The three bodies rolled and churned a foot from the water’s edge. The river roared all around us, orchestral, magnificent. I breathed in its white energy as I snatched up the biggest rock I could lift with one hand, picturing myself smashing Simone’s skull through her ski hat and viperous hair, but nothing stayed still long enough for me to take good aim—would I kill Rachel instead? Or Dean? Gasping, crying, I raised the rock.

Pia, drenched, almost inhuman looking, burst out of the water near the bank, sprinted past me and threw herself on the mass of writhing bodies.

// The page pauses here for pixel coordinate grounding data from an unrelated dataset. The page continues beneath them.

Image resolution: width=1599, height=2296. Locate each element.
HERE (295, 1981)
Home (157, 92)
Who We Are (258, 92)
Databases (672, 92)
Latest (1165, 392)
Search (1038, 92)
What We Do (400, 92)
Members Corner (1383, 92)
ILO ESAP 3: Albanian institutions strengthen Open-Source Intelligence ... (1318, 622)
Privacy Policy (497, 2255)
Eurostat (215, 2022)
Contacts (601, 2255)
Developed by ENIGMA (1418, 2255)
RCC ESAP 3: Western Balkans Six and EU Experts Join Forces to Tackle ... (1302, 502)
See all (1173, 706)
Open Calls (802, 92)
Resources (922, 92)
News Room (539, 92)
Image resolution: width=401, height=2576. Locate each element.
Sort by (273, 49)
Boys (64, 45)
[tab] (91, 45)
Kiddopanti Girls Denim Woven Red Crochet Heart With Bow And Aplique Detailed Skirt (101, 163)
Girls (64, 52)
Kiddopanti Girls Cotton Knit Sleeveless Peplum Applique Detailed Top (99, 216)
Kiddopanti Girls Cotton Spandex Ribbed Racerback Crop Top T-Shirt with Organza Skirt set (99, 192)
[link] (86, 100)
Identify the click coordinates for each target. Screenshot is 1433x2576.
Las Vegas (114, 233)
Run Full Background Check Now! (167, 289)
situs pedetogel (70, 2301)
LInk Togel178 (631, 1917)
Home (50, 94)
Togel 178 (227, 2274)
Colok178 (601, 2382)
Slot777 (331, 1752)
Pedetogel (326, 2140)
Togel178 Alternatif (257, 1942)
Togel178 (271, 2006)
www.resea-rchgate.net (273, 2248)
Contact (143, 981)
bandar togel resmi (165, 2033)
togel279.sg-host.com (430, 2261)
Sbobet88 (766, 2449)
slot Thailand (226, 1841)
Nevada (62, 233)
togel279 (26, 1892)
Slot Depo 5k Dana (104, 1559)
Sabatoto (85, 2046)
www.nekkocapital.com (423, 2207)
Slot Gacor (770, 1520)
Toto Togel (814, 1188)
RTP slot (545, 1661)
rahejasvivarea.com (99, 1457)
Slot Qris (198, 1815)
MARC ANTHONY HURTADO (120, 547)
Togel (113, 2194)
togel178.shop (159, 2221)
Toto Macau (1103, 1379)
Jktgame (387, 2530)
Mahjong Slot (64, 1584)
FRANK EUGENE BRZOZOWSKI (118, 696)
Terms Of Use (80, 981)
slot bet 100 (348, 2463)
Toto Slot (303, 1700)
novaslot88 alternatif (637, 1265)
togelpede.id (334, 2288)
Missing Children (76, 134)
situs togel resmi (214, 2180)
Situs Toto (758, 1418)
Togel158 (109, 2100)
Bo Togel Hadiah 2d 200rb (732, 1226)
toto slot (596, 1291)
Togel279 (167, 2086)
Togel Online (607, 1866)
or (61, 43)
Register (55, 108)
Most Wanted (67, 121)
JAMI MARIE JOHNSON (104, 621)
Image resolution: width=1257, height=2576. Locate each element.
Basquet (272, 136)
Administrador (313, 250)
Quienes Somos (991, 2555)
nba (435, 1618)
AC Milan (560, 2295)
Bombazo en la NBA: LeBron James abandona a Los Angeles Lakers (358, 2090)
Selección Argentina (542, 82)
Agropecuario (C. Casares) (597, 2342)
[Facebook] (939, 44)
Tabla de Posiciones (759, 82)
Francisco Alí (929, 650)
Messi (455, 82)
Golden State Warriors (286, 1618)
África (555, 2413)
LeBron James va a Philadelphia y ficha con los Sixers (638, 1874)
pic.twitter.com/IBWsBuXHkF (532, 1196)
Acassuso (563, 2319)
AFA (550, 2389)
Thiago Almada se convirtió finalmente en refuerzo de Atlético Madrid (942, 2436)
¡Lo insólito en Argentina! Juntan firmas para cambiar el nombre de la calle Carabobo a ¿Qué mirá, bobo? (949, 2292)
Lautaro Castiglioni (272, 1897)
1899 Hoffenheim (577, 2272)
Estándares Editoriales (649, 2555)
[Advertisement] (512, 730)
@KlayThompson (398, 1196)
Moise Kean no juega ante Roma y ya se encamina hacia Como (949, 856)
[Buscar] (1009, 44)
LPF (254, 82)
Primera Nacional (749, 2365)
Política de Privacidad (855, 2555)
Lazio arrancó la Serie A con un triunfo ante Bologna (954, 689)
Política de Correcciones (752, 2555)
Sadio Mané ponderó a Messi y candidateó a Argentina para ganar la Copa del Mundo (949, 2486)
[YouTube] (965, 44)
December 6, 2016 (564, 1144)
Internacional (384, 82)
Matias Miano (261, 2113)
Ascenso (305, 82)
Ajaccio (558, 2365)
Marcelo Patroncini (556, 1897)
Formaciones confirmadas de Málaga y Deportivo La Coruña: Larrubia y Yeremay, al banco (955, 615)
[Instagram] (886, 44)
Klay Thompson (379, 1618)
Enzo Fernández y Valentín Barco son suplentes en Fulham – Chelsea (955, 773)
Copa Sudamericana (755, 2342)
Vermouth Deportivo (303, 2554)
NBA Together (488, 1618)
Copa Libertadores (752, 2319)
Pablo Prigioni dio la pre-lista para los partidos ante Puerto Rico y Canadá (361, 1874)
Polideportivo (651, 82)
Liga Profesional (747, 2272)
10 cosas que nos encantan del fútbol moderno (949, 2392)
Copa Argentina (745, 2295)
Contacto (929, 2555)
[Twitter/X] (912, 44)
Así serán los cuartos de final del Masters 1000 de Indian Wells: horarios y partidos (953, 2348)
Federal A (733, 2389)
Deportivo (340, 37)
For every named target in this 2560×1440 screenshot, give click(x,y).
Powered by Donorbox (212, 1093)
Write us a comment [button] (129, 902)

She locked her arms around Simone—who lost precious seconds in her surprise—and grappled her away from Rachel, who still clung to her. Dean found his chance and rolled away, instantly on his feet. Pia spun Simone facedown in the dirt, smacking her head down into it as Dean seized her wrists and lashed them together. Rachel rolled away, moaning, “Pia, Pia, you’re alive.”

With some roughness Dean spun Simone onto her back. She snarled, kicking and jerking. We all stood back and out of range.

She wriggled herself to a seated position, hat half-cocked on her head, hair more chaotic than ever. “Fuck you all. It doesn’t matter,” she hissed. “Do you really think you’re going to find your way out of here? You’re all going to die, one way or the other.”





46


A fine, steady rain patted at the leaves on the trees, on our bodies as we worked in determined silence; it flattened Simone’s mane until it hung down in long strings nearly grazing the ground where she sat. Using every bit of Dean’s sinewy rope, we lashed her to a tree facing the river. Every so often she’d burst forth with a vicious rant, then go quiet and sullen, a dull seething. Dean ignored her, his eyes glazed as he cinched her wrists tighter together.

With a nod, Pia motioned for us to step a few yards away, toward the river, and we obliged, gathering in a huddle. Bruised, barefoot, she breathed hard, ribs showing with every exhale. Her shoulder wound had reopened and bled profusely; her eyes flashed with something new and terrible. “I’m going to kill her,” she said.

Rachel grabbed her by her elbows and shook her, gazing up at her. “Pia, you have to calm your shit down.”

“She’s got the gun.”

“No, she doesn’t.”

“We looked everywhere,” I said. “It’s gone.” I thought of the hunter back at the store; that rapturous flush from his recent kill. Pia looked like that now. Bloodthirsty. Crazy.

“She must have hidden it or something. Fucking bitch. We have to find it.”

“When could she have done that?” Rachel said, her face inches from Pia’s. “She hasn’t been out of our sight.”

Pia wrenched herself from Rachel’s grasp. “We could drown her. Or I could strangle her. It will be on me, okay? On me,” she whispered hotly. “Or I could bash her fucking brains in.” She paced in a tight circle, unable to contain herself.

“So then you’re a murderer,” Rachel said.

“Fuck yeah. But we’re fucking alive.”

I began to taste it. What it would be like to obliterate Simone. Rage came alive in my hands and sent them quaking; my scratched and bloody fingers shuddered by my sides. I saw Sandra in her grave of river stones, so terribly still, so terribly cold.

Rachel read my face. “Wini, seriously? Dean would slaughter us.”

“Win? Are you with me?” Pia said.

I thought of my hands around that mottled, filthy neck as I watched the light dim from her deranged face, how it would feel to choke the life out of her. How it wouldn’t bring Sandra back. Pia’s eyes bored into mine. I could smell her: the salt and copper of her blood, her sweat, the taste of the river fresh on her.